_Aim of the task_
Of the lines below, write out exactly those from the line with "The height and width of the screenshot is (411, 750)." through the line with "Task: Click The Bible 1st Edition title", both included, and skip the rest.

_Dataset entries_
###

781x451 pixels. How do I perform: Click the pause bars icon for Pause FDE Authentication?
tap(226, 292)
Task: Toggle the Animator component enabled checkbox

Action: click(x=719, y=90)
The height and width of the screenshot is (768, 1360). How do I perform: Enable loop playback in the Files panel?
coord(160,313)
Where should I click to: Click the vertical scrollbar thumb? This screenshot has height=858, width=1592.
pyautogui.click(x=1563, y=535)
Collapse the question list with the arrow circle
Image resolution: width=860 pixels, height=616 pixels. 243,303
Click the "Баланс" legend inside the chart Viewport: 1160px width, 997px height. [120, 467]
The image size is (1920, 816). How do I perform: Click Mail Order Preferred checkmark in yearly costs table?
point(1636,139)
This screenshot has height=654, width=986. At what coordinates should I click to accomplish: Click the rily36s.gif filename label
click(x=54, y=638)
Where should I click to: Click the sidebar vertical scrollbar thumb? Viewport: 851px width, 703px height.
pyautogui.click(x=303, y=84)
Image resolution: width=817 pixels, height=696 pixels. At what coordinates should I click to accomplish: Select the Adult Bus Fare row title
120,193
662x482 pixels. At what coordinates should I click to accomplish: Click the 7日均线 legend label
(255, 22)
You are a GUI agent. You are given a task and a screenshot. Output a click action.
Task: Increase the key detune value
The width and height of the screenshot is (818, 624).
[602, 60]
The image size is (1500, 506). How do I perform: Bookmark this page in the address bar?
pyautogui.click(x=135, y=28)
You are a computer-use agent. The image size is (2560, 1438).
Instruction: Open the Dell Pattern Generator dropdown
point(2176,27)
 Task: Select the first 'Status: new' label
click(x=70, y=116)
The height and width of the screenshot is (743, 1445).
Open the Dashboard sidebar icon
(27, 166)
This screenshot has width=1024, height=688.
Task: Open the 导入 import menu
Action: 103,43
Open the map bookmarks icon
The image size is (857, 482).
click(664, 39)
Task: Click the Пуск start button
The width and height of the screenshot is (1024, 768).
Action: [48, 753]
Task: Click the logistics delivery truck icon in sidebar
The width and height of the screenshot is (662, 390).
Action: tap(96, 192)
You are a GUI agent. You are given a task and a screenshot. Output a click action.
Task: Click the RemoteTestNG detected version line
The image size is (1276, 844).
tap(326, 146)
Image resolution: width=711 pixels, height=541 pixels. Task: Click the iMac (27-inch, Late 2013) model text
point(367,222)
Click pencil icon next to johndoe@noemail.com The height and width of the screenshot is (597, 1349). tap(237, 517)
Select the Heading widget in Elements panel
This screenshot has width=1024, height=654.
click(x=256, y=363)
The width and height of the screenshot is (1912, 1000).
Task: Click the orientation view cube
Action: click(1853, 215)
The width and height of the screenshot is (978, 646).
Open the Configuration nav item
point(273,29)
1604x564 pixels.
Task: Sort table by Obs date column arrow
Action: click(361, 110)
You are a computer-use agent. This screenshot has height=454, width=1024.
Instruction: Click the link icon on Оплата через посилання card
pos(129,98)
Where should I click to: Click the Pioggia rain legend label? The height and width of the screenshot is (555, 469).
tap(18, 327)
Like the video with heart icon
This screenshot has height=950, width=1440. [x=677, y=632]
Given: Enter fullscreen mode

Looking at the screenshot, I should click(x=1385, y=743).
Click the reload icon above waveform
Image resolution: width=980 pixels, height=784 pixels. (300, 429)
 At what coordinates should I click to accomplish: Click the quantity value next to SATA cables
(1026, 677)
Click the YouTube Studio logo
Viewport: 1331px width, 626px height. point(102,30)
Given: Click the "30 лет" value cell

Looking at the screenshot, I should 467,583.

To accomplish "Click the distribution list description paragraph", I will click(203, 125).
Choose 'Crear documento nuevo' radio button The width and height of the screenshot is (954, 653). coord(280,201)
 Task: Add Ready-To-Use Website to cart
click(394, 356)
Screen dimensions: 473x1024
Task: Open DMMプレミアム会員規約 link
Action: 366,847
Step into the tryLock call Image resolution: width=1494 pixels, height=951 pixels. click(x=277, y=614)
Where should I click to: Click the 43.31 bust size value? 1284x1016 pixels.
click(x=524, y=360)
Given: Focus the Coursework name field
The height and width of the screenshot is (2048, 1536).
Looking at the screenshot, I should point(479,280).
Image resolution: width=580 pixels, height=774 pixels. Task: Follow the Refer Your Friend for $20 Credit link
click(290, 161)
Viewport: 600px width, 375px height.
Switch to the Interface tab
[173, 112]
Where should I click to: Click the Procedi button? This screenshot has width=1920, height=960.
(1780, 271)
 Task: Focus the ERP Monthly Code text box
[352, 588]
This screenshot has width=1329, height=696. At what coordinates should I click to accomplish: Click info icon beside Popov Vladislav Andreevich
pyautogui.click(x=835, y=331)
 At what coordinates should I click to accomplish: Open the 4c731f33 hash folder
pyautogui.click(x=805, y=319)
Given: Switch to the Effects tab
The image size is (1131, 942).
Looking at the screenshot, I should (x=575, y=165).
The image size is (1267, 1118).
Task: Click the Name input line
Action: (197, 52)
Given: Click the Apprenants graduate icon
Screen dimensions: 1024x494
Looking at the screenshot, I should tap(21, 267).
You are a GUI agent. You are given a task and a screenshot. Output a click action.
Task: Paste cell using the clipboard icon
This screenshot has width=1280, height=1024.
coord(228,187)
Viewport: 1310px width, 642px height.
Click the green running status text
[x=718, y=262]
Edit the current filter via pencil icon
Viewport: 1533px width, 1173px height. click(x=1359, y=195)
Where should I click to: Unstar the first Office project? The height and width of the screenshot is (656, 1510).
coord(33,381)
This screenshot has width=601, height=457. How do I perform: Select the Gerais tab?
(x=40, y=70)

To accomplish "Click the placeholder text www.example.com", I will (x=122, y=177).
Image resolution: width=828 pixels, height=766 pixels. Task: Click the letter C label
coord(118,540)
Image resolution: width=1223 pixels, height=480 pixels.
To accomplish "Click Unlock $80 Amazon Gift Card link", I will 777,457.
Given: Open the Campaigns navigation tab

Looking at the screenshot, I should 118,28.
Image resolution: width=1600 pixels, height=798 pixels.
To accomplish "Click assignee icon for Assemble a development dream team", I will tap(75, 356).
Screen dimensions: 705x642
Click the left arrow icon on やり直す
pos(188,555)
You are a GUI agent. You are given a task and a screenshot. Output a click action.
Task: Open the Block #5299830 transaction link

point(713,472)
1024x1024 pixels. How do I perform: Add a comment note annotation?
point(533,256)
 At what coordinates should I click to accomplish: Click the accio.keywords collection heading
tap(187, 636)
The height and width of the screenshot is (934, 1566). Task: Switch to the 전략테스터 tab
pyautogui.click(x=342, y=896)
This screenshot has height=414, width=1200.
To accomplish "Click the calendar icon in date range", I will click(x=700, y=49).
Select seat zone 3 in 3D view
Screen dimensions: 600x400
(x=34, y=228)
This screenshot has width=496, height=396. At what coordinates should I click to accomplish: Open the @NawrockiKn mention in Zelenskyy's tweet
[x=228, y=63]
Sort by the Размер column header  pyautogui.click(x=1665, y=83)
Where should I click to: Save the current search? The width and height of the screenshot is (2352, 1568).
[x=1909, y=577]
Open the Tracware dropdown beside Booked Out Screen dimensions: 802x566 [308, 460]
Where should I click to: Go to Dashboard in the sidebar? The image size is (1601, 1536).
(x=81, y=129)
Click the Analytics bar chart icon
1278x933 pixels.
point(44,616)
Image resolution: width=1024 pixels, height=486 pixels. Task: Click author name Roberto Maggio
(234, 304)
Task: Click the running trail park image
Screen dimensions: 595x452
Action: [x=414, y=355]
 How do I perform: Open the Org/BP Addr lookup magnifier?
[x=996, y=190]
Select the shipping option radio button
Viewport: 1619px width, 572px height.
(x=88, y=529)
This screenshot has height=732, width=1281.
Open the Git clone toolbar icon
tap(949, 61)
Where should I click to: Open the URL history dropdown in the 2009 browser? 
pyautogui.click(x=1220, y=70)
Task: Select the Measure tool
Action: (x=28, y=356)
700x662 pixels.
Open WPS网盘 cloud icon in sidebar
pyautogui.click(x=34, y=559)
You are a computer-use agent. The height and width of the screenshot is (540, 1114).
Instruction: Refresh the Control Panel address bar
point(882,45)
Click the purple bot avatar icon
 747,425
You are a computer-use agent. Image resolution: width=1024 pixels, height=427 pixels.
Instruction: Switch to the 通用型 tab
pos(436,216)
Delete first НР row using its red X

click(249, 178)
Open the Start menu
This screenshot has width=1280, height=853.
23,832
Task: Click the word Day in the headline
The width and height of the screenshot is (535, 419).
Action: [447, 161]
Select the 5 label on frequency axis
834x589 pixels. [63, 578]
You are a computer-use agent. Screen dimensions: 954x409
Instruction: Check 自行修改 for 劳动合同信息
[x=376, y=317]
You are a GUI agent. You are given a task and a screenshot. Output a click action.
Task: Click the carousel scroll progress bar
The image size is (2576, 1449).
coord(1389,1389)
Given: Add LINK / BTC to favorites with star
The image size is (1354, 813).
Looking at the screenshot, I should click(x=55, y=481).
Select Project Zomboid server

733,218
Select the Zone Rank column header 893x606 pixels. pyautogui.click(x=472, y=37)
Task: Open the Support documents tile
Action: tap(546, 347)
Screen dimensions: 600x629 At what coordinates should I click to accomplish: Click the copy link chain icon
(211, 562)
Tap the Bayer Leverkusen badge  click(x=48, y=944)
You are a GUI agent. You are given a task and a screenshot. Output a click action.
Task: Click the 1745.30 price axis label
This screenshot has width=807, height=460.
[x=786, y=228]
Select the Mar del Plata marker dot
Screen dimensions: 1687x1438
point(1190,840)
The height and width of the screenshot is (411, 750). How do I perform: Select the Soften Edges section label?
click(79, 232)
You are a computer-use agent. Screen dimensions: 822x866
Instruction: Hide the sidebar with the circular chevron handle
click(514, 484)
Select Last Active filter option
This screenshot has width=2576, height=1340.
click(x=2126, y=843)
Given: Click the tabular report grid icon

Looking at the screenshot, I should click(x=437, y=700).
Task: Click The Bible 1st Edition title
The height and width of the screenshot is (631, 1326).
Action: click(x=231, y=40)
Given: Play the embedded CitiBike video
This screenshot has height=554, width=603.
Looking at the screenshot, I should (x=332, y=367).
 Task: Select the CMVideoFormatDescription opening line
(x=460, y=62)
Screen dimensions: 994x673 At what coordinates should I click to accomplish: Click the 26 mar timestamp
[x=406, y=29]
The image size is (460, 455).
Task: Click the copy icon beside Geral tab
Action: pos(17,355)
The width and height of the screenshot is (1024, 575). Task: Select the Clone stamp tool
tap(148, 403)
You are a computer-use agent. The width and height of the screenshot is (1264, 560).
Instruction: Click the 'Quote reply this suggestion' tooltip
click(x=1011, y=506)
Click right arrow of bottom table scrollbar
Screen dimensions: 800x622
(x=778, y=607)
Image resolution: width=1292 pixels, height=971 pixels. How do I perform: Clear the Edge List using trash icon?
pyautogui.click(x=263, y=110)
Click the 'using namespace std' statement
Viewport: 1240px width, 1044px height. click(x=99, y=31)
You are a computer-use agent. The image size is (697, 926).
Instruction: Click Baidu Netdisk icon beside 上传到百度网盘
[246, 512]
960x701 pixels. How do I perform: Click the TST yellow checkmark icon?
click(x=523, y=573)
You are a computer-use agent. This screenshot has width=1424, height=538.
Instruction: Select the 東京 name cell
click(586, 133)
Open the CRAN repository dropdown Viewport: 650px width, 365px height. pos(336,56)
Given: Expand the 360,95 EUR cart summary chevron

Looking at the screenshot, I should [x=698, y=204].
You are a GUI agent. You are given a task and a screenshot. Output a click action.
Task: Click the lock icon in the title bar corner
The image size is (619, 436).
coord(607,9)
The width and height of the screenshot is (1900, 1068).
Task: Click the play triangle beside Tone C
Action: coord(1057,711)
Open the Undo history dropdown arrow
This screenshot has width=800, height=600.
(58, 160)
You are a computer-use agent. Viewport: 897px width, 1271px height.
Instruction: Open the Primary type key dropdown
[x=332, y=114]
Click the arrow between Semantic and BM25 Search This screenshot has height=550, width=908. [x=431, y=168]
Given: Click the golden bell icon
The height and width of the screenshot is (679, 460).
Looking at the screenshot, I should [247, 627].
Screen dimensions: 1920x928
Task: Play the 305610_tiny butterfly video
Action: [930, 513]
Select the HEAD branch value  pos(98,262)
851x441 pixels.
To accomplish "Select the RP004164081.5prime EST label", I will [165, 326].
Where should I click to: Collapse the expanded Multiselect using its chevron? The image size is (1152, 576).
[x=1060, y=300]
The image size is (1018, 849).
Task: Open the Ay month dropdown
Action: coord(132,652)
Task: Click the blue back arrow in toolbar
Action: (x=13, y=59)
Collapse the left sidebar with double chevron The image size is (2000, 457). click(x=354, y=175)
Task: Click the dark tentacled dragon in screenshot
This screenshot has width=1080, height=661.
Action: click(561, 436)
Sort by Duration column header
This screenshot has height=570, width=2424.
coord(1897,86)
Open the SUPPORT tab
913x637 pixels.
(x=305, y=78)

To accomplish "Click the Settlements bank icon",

###

_Task result_
The height and width of the screenshot is (411, 750). How do I perform: Select the Soften Edges section label?
click(79, 232)
You are a computer-use agent. Screen dimensions: 822x866
Instruction: Hide the sidebar with the circular chevron handle
click(514, 484)
Select Last Active filter option
This screenshot has width=2576, height=1340.
click(x=2126, y=843)
Given: Click the tabular report grid icon

Looking at the screenshot, I should click(x=437, y=700).
Task: Click The Bible 1st Edition title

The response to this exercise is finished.